Hidden Messages

hidden in plain sight

Hidden Messages
Figure out the word and open the cryptex

Secret Writing - WIP

Hidden messages and languages have interested me for a long time. Or I should say, I have utilized them for a long time. I remember in my childhood designing secret codes, passowrds and signals to communicate with friends in front of teachers, adults and other kids. Some codes were used for pretty innocent messages, even cute. I enjoyed planning secret birthday parties for my teachers, starting my event planning career when I was 7. We (me and the kids) would need to use signals to indicate when Mrs. Williams was out of the room, and a bunch of the kids would fill the room with balloons and goodies. It was a whole lot of fun.

In my teenage years, my parents allowed me no privacy so I designed code terms and words to use with my friend to tell them about ...embarrassingly, mostly boys. Some were codes for sneaking out of the house/school too. I know, bad bad girl. But hey, I was a curious, adventurous horny teenage girl with overprotective closed off Asian parents. What's a girl to do?

Additionally to not trusting my nosy parents with my private phone calls, I did not trust I could keep my diary safe from their gaze so I started writing in metaphorical terms for myself. Now, I read back and often I have no idea what the hell actually happened, but I do find I had mostly successfully captured the emotional state I was in some poetic-ish prose.

Decades later, I still find codes and ciphers fun and fascinating. I mostly find symbolism in my art, which is a sort of communication with myself. I do find it feels special to share a cipher/code with someone. Kind of like our own language. I've always wanted to design a system of my own, though it's not as fun by myself. With technological tools in hand that aid code breaking, I find it more interesting to build something novel, or as novel as I can, using informational elements that are only known by me and the intended accomplice.

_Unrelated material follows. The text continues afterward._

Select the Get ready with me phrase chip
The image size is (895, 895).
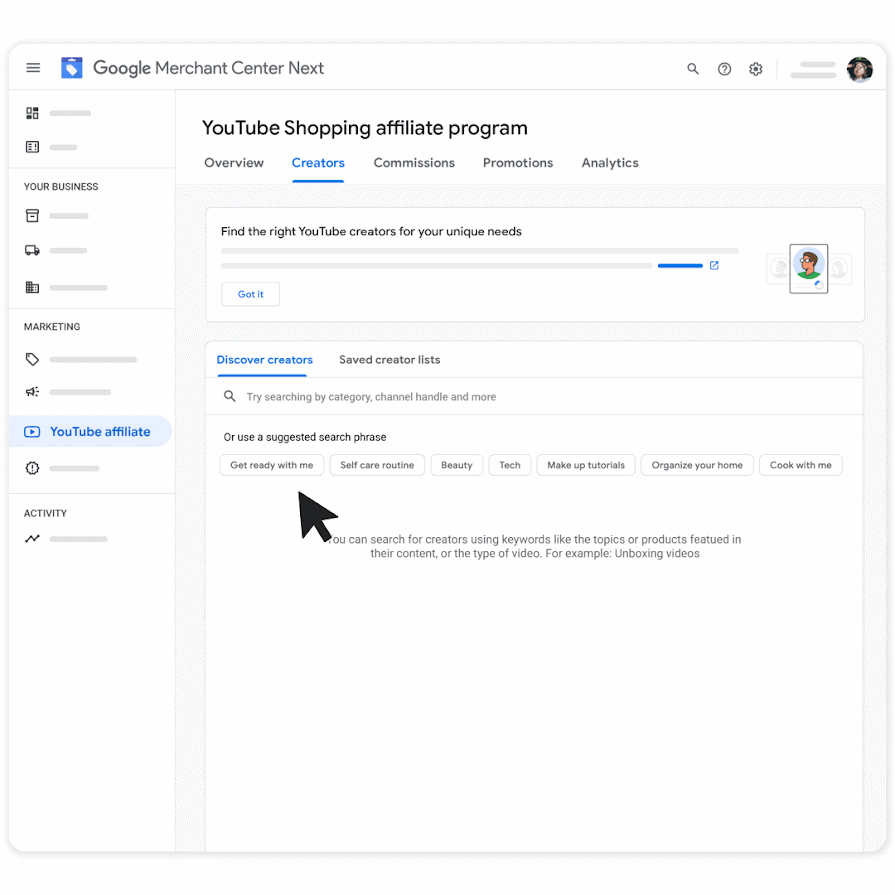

So I'm digging into it a bit now. A friend lent me a cute hidden messages book for entertaining myself as I am couch bound with my ice pack.

Types of Hidden Messages


Steganography: Hidden message, image, or file within another message, image, or physical object to hide its existence. Conceals the presence of messages. "Hidden in plain sight"

Cryptography: Scrambled messages revealed through the use of codes and ciphers.

Steganography

There are 6 types of steganography:

  • Analog steganography
    • Invisible Ink
      • Heat-Activated Organic Acids: Lemon juice, onion juice, vinegar, white wine, citric acid..etc.
      • Heat-Activated Organic Sugars/Carbs: milk, sodium bicarbonate NaHCOsolution (baking soda), white sugar
      • UV-Reactive (Fluorescent): quinine, tonic water (with quinine), UV ink pen, laundry detergents containing optical brightners, soap, sunscreen, lemon juice
      • Chemical-Reactive (Developers/sympathetic inks): vinegar or ammonia and red cabbage extract, phenolphthalein solution and sodium bicarbonate, baking soda solution and tumeric or grape juice, starch and iodine(https://iris.artins.org/misc/invisible-inks.pdf)
      • Body Fluids (UV): blood serum, saliva, semen, saliva, vaginal fluids and urine

Digital Steganography

  • Text steganography
    • Format Based Method
      • Line Shift
      • Word Shift
      • Feature Coding
    • Random and Statistical Generation
      • Word Mapping
      • MS Word Document
    • Linguistic Method
      • Syntactic Method
      • Semantic Method
  • Image steganography
    • Least Significant Bit Insertion
    • Masking and Filtering
    • Redundant Pattern Encoding
    • Encrypt and Scatter
    • Coding and Cosine Transformation
  • Video steganography
    • Embedding data in uncompressed raw video and compressing it later
    • Embedding data directly into the compressed data stream
  • Audio steganography
    • Least Significant Bit Encoding
    • Parity Encoding
    • Phase Coding
    • Spread Spectrum
  • Network steganography
Zheng’s original image (left) and his image containing GE trade secrets (right). Art: Xiaoqing Zheng. (source: https://exo.substack.com/p/the-exo-guide-to-data-cloaking)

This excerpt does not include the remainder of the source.